My faith in ASQ has been restored. All I can say is that when something doesn’t seem right, challenge it. That’s really what ASQ is all about anyway. (see recent blog)
I have been an extremely active member of the local ASQ Section in San Antonio for many years, not only attending most meetings, but speaking at several of them. I’ve been on their standing list for the last three years to call upon at the last minute if they need a speaker and I speak at least twice a year. I’ve been a member of ASQ since early 2000, soon after returning to the states (retired from the military in 2008). I even attended the world conference last year and had planned on attending this year–I offered to present at the world conference this year, but ASQ wasn’t interested in my topic.
I’ve been going to school for a long time–11 colleges to date–due to military moves and earning four degrees. I’ve been a management consultant for the last 20 years (internal and external) and my recent Master’s Degree is in Quality Systems Management. I also have earned Lean Six Sigma Green Belt, Black Belt, and Master Black Belt certifications and I have two Change Management certifications–Prosci and a Master’s-level certification from Georgetown University (Change Management Advanced Practitioner). Additionally, I’m trained to be a PMP, but never bothered with the certification.
There are three main categories of membership in ASQ, Full, Associate, and Student. Full Membership in ASQ provides little difference from Student, except price–Associate cost less then Full, but more than Student, but has very little benefits. Because I’ve been a student the entire time I’ve been an ASQ member, I always selected the Student membership category. It has pretty much the same membership benefits, but is much cheaper. This year’s renewal would have gone from student to full since, for the first time in many years, I’m not a student, but I am considering starting my PhD in Organizational Psychology this year, which would have made me a “student” again. However, I didn’t “chose” the category because of the price, but simply because I’ve been a student for my entire membership and plan to continue with school in the future. After all, it is a category of membership, right?

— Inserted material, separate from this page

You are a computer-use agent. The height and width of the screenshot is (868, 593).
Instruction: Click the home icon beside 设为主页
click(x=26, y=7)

This year, instead of staying with the Student category, I thought I would apply for a special category–the Senior membership category. I had thought that with my experience, education, and involvement with ASQ, that would be the right decision at this point in my life. I had actually hoped to someday be considered a Fellow with ASQ, but you have to be a Senior member for three years minimum first. These advanced memberships are for loyal and longtime members that serve as the backbone of the Society. Regarding Senior membership, ASQ says, “Leadership and professional achievement do not go unnoticed by ASQ.”

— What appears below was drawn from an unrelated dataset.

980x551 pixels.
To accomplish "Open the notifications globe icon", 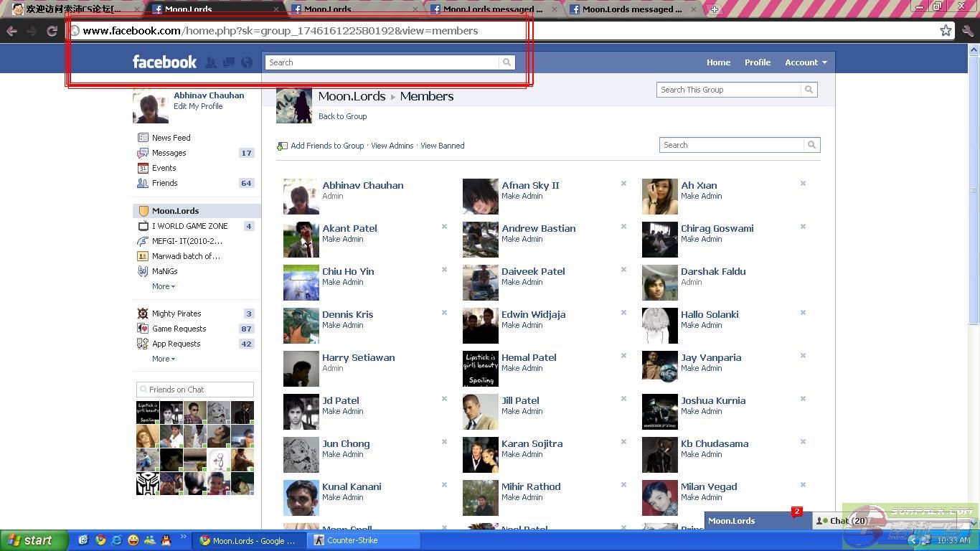I will coord(247,62).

Well, I submitted for the Senior membership category this week and I received this email from ASQ yesterday:
“Thank you for applying for Senior membership. We are unable to process your application at this time due to one requirement has not been met. You must be an ASQ Full member in good standing for at least one year prior to the date of application for advancement. Your currently not an individual full member but are a student member.”
I seriously would recommend ASQ consider not using membership levels as their criteria. Senior Member in my mind denotes someone with a high level of experience, education, and involvement with ASQ–punishing someone because they’ve been a student for several years (it’s a category of membership after all) really doesn’t make sense. However, if a ‘full membership level for one year’ is their key “requirement” to be considered a Senior Member over experience, education, and involvement, then I’ll guess I’ll have to consider whether I’m with the right organization or not. It would seem that money is more important to them than accomplishments. Maybe I’ll simply let my membership drop since clearly the Senior membership in ASQ means very little in the grand scheme of things–people will look at it and simply say, “Oh, he just paid more money.” Now I wonder if being an ASQ Fellow means anything either.
Needless, I’m very disappointed with ASQ–they seem to have lost focus on what is important as a professional organization. What are your thoughts?